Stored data
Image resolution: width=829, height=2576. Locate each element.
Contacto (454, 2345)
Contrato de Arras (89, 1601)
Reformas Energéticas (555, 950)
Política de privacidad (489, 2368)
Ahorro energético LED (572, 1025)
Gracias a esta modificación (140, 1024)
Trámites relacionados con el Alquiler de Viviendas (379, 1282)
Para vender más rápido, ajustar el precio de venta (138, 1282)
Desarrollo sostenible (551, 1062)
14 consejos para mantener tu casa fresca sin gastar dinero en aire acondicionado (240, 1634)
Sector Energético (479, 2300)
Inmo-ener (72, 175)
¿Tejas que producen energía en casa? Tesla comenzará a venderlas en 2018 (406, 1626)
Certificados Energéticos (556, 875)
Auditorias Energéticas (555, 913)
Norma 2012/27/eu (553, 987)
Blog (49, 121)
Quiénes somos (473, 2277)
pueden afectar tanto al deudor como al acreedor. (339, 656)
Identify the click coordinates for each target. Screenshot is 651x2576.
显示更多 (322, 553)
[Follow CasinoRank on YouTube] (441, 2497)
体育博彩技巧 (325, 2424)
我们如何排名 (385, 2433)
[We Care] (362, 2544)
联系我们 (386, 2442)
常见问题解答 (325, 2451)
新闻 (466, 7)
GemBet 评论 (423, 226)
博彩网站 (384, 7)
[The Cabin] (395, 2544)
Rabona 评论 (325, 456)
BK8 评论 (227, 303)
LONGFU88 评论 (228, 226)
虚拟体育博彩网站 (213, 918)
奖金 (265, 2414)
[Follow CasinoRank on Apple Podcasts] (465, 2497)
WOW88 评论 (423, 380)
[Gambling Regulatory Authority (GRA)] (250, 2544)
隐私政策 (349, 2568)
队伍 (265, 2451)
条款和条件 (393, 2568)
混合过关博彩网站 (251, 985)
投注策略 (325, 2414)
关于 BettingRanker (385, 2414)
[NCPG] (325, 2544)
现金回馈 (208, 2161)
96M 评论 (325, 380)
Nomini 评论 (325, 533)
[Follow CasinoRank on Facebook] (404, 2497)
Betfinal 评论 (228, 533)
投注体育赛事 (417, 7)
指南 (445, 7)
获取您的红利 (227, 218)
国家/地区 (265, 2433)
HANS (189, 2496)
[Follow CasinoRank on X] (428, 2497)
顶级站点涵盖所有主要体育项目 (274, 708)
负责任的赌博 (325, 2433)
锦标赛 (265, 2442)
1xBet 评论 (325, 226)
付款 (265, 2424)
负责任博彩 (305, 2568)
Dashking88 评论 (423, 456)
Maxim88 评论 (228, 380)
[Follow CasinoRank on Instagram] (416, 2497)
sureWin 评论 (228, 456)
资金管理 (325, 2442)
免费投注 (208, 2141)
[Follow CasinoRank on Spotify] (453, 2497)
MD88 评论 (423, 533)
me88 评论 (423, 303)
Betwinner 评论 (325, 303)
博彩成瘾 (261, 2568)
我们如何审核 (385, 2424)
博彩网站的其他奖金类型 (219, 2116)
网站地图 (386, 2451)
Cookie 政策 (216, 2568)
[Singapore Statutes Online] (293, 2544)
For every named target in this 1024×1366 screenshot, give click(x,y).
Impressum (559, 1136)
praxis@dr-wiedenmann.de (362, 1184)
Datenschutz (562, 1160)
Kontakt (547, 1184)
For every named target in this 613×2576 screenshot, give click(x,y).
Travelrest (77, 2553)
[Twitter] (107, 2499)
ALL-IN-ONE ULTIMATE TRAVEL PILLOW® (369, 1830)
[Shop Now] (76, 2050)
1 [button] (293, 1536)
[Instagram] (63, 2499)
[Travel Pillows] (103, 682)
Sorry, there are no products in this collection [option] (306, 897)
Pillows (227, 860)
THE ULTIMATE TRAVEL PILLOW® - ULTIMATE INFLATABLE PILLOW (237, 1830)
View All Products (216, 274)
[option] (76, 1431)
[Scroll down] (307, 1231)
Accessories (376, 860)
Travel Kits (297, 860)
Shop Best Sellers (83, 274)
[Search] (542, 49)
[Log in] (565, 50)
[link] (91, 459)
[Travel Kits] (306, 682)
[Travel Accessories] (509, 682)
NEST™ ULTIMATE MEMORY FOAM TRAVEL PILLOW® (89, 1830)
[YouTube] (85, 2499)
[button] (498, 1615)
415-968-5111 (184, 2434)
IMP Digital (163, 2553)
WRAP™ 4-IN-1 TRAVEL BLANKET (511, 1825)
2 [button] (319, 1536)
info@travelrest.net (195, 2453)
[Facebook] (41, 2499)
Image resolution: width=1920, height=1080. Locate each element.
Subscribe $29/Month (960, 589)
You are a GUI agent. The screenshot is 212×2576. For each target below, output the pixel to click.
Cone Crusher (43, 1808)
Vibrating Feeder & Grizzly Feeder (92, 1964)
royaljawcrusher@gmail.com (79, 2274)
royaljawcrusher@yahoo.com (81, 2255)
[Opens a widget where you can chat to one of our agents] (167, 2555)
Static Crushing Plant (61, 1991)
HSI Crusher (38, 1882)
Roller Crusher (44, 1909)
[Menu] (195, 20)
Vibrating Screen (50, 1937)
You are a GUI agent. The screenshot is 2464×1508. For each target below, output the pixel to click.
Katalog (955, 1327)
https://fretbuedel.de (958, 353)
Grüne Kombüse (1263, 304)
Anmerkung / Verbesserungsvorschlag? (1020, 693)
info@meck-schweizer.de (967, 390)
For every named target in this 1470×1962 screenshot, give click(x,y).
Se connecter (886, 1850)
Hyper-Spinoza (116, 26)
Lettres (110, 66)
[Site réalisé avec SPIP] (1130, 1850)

- _Exercise aim_:
In the entries above, find the line with "博彩成瘾 (261, 2568)" and the line with "[Shop Now] (76, 2050)", then restate word for word both of them and every line between, with nothing more.

- _Your response_:
博彩成瘾 (261, 2568)
我们如何审核 (385, 2424)
博彩网站的其他奖金类型 (219, 2116)
网站地图 (386, 2451)
Cookie 政策 (216, 2568)
[Singapore Statutes Online] (293, 2544)
For every named target in this 1024×1366 screenshot, give click(x,y).
Impressum (559, 1136)
praxis@dr-wiedenmann.de (362, 1184)
Datenschutz (562, 1160)
Kontakt (547, 1184)
For every named target in this 613×2576 screenshot, give click(x,y).
Travelrest (77, 2553)
[Twitter] (107, 2499)
ALL-IN-ONE ULTIMATE TRAVEL PILLOW® (369, 1830)
[Shop Now] (76, 2050)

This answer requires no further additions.